Утопист этот г-н Алленж, увлекающийся, как говорил Даран, но верующий, в своем роде поэт. И Мишель восхищался им, его духовной красотой; он восхищался этим „счетчиком денег“, который, нисколько не пренебрегая возможностью обогатиться, — что может быть более законного, в сущности, — не забывал однако, что всякое крупное движение капиталов может иметь социальные последствия и, заботясь о том, чтобы увеличить значение и ценность этих последствий, рисовал их себе наперед, в прекрасном порыве, очень великими и благодетельными. Тремор к тому же, и особенно в этот день, был склонен к оправданию благородных сумасбродств.
Итак, он уступил еще лишний раз и попросил г-на Алленжа подписаться от его имени на 30 акций „колонизационной“. Затем, покинув контору, он отправился к Дюрань-Рюэль[12], чтобы посмотреть рисунки Пювис де Шаванна[13], о которых ему говорили, вернулся на улицу Божон, посмотрел вечерние газеты, написал рекомендательное письмо для одного бедняги, приложив к нему маленькую, деликатно скрытую помощь. Около 7 часов он решил пообедать в этот же вечер у Жака Рео, одного из своих школьных товарищей, в настоящее время причисленного к министерству иностранных дел, интеллигентного и в высшей степени сердечного малого, с которым его связывала дружба и который только что женился на Терезе Шазе, подруге Колетты. Брак по любви, едва ли разумный, говорили об них, так как Жак не имел больших средств, а имущество Терезы, осиротевшей 2 года тому назад, было из тех приданых, которые вызывают улыбку у свах!
В фиакре, уносившем его на улицу Терн, где свили гнездышко новобрачные, Мишель вспомнил несколько раз о своем вчерашнем вечере, глумясь над наивностью, которую он проявлял с самого начала и постоянно в своих отношениях к Фаустине. Какие иллюзии сохранял он еще накануне по отношению к странной женщине, у которой голова преобладала над сердцем. Холодная, бесстрастная, вполне владевшая своим нравственным и физическим существом, Фаустина умела одинаково разыгрывать как искренность раскаяния, так и искренность любви.
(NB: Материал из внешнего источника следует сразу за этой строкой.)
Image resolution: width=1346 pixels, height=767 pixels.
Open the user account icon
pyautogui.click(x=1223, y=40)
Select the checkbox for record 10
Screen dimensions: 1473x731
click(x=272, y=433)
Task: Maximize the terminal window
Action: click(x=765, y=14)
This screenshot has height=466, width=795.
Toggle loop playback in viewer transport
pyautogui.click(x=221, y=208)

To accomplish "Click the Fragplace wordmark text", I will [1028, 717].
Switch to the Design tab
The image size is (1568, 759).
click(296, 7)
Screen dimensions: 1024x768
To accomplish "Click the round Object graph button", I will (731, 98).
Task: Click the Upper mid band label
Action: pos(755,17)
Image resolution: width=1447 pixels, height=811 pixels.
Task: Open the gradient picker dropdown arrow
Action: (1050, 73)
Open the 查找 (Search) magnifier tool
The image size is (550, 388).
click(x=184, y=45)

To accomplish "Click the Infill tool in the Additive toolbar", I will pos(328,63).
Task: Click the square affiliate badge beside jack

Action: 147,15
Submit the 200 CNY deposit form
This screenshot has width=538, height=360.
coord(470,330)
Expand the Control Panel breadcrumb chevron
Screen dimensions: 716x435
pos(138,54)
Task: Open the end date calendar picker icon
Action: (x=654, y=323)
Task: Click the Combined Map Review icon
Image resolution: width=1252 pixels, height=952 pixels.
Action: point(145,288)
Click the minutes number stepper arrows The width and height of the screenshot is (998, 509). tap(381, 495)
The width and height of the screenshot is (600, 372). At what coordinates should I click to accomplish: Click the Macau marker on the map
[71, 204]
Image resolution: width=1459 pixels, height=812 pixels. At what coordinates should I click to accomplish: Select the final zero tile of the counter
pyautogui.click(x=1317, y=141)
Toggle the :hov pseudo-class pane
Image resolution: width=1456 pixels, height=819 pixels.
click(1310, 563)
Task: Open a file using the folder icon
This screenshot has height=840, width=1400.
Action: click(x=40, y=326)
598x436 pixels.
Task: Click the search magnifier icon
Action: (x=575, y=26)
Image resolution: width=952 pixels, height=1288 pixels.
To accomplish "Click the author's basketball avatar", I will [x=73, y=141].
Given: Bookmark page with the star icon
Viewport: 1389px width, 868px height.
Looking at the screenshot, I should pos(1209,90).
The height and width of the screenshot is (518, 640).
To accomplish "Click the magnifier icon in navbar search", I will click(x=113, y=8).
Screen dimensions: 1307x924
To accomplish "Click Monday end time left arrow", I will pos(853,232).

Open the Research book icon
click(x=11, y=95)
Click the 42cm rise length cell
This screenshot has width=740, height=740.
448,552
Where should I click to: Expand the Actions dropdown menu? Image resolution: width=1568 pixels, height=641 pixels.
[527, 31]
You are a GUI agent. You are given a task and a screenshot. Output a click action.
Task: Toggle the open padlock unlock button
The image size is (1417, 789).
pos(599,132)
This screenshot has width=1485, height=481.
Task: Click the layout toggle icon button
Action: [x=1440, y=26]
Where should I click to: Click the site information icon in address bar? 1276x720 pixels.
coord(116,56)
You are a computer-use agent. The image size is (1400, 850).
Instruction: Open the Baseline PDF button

— Она ужасно добродетельна, — сказал Адриан Дере.
Невольно Мишель думал, что действительно она была ужасна, эта добродетель без прямоты, ставшая, подобно этой красоте без души, пошлым средством, предоставляемым на служение честолюбию. Бедная искусная комедиантка!
Неужели она доведена до жалкой безропотности цапли в басне? Не вырабатывается ли новый план, ничтожный, жалкий, за этим челом богини?
— Граф Вронский умер, не оставив завещания; я ничем не владею или почти ничем; правда, я еще достаточно хороша, чтобы на мне женились без приданого, но бескорыстие редко в этом новейшем свете между людьми, которые собираются жениться. Что, если я выйду замуж за Тремора? Он молод и не совсем глуп, может быть я из него что-нибудь сделаю… Члена института… кто знает? И для меня и во второй раз будет легко добиться от него всего лаской. Этот Дон-Кихот, если только мне его не подменили, поверит всему, что я ему скажу, лишь бы мне суметь за это взяться, увлажнить слезою взор, заставить дрожать руку и искусно произнести это выразительное слово: „прошлое“. Да, поистине Фаустина Вронская была женщина, способная так рассуждать.
И эта слеза во взоре, это дрожание руки, было то утешение, которого пришел искать Мишель… Какое ничтожество!
V
Встреча г-на и г-жи Рео была не только радушная, но даже сердечная. Мишель забыл советы Дарана и в течение вечера совсем не заметил Симоны Шазе, сестры Терезы, 16-летней девочки, работавшей у лампы, грациозной, спокойной, с опущенными длинными ресницами; но бессознательно, он исполнился прелестью этой уютной, такой юной семейной жизни. Он с сочувствием смотрел на простую мебель мягких цветов, получавших розоватый оттенок от легкого шелкового абажура; он улыбался Жаку Рео, лицо которого сияло и который, казалось, так чистосердечно гордился своей женой, хотя вся ее красота заключалась в громадных глазах и в талии прекрасно сложенной парижанки.